We were supposed to go over to Betio (really only a few hundred yards to the west of Bairiki on late on D+1), but because so many landing craft and amtracs had been lost on the first two days of the battle, we did not go over to the west side of Betio (Green Beach) until the morning of D+2.  I remember that first night on Bairiki when a Japanese soldier almost stepped on me as I lay on the sand, not in a foxhole, trying to sleep.  I did not have my rifle ready, and then he passed silently by me and many other Marines as he tried to make his way further east and escape the death and destruction going on at Betio.
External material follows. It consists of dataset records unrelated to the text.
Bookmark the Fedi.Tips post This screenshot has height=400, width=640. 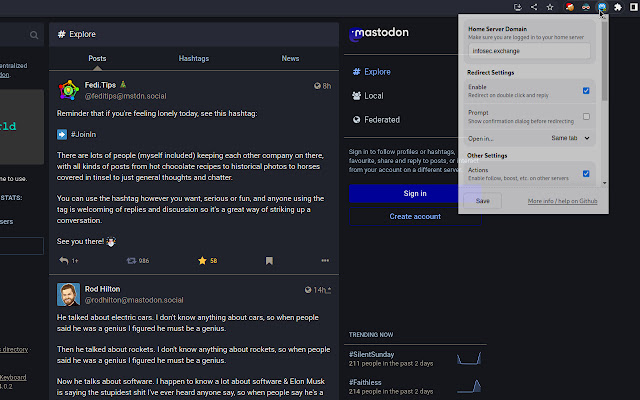(x=268, y=260)
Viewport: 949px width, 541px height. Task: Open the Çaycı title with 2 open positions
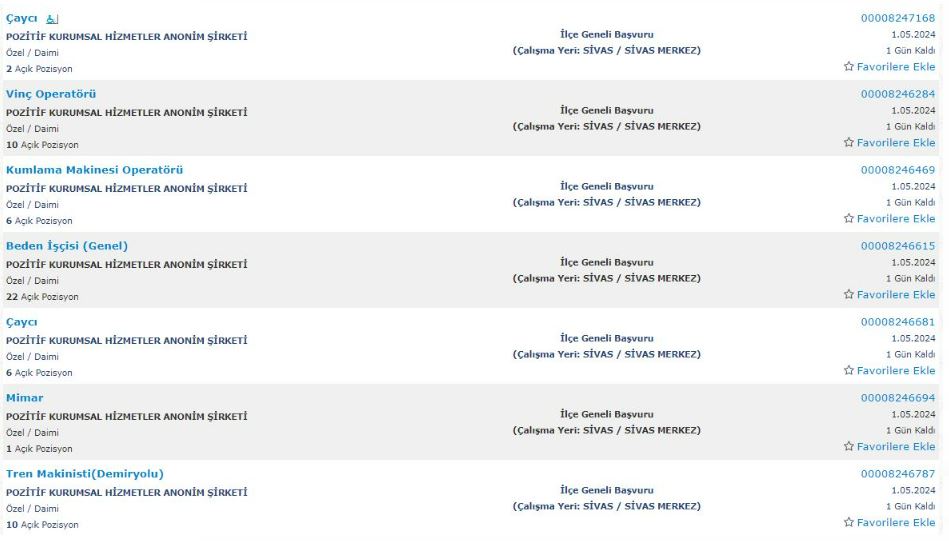(21, 18)

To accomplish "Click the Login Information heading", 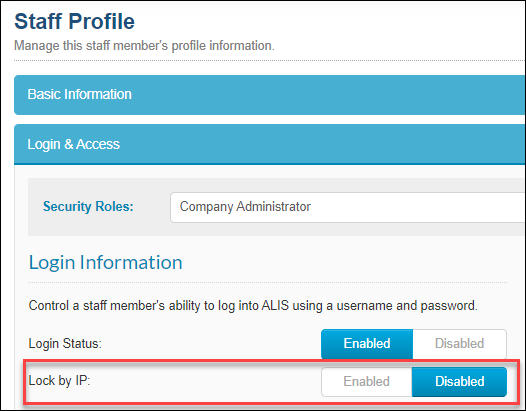I will (106, 262).
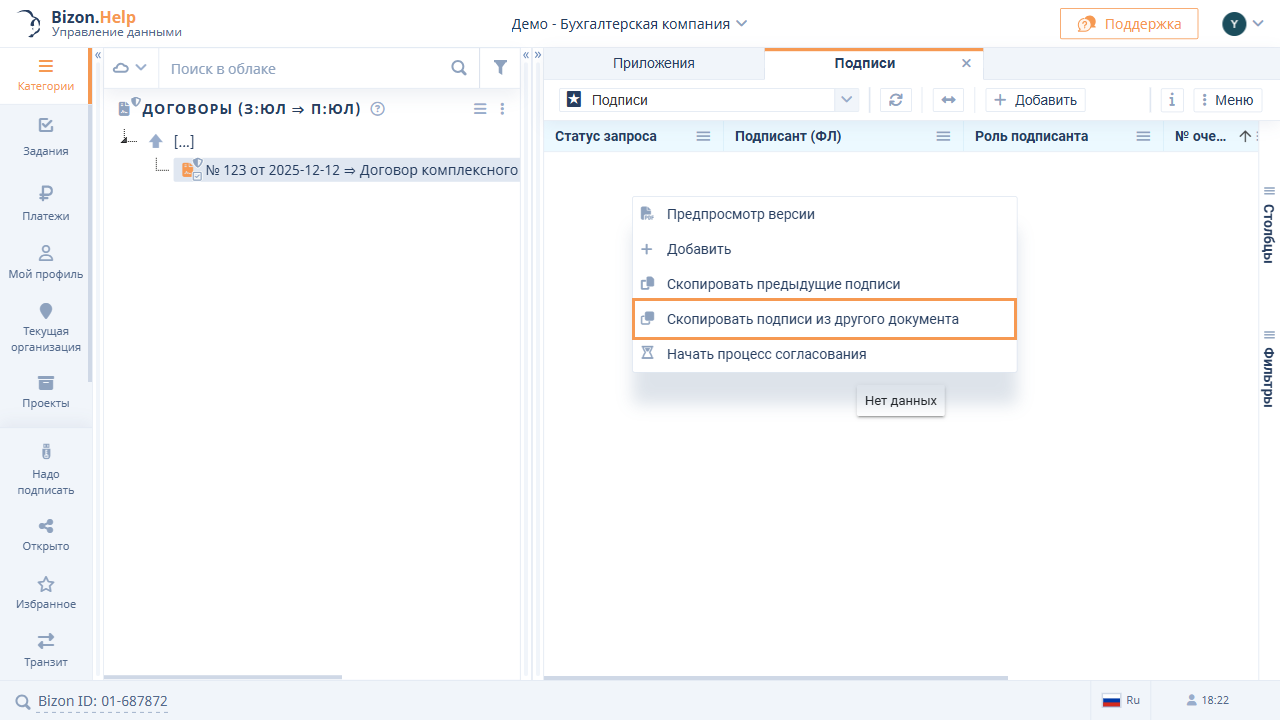The width and height of the screenshot is (1280, 720).
Task: Expand the company selector Демо - Бухгалтерская компания
Action: click(629, 23)
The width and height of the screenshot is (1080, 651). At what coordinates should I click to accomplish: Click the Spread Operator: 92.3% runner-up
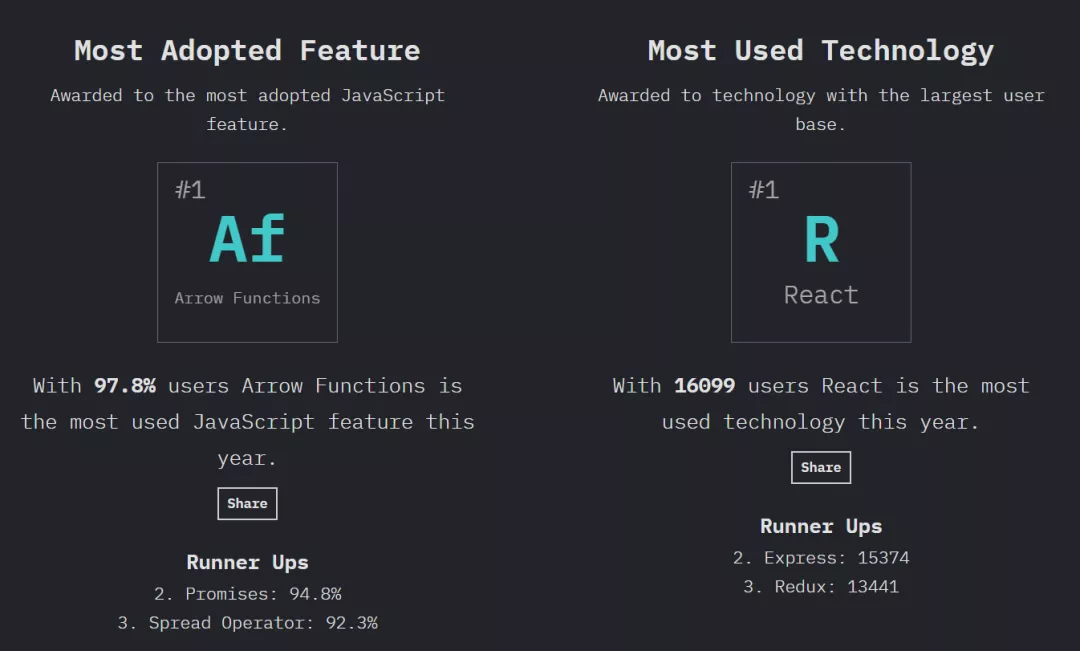(247, 623)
Our trip over to Green Beach was not without its own peril, though, due in part to a nearby tower from which the enemy was firing on us as we passed by.  Fortunately, one of our aircraft came by and blew up that tower before we got too much closer to it.
When the ramp dropped on our boat, we waded in the last few feet, but there were many bodies of Marines floating at the water’s edge.  The odor was really strong, and it only got much worse as the day went on.  Once ashore, our main activity was to bury the dead, as long as that did not unduly expose us to enemy fire.  By the end of D+3, I think, we were over on the south side, near the airstrip, in the Black Beach area.
We had been on Betio perhaps one full day, but then on I think D+3 or D+4 we were transported to Buoto, the small islet at Tarawa further to the east of Betio and Bairiki, over slightly above the southeast corner of the atoll.  
The reason for that relocation was to pursue any enemy we might find on the rest of Tarawa Atoll by progressing up the back spine of Tarawa Atoll, islet by islet, wading between islets, all the way to the north end of the atoll where Buariki is located.
MAP OF TARAWA ATOLL
A PHOTO LINK TO TARAWA ATOLL COMES HERE SOON.
We did not find many enemy as we made our way north, and some of the native people actually came out to greet us and even offer us coconuts.  They were friendly and happy to see us.
The enemy apparently kept a step or two ahead of us as we pursued them all the way up to Buariki at the north end of the atoll. There the Japanese cleverly ambushed E Company, causing the deaths of over 30 Marines in the 2nd Battalion, 6th Marines.  None of the enemy survived that encounter, though.
My unit in E Company stayed on Tarawa until late January or February 1944, because of concerns the enemy might try to retake Tarawa.  But that never happened.; almost nightly sorties over Tarawa by enemy aircraft, but no amphibious assault.
All told, I was in the campaigns at Guadalcanal, Tarawa, Saipan and Tinian.  Medals I got were the Presidential Unit Citation for our action at Tarawa and the other usual campaign medals for different battles.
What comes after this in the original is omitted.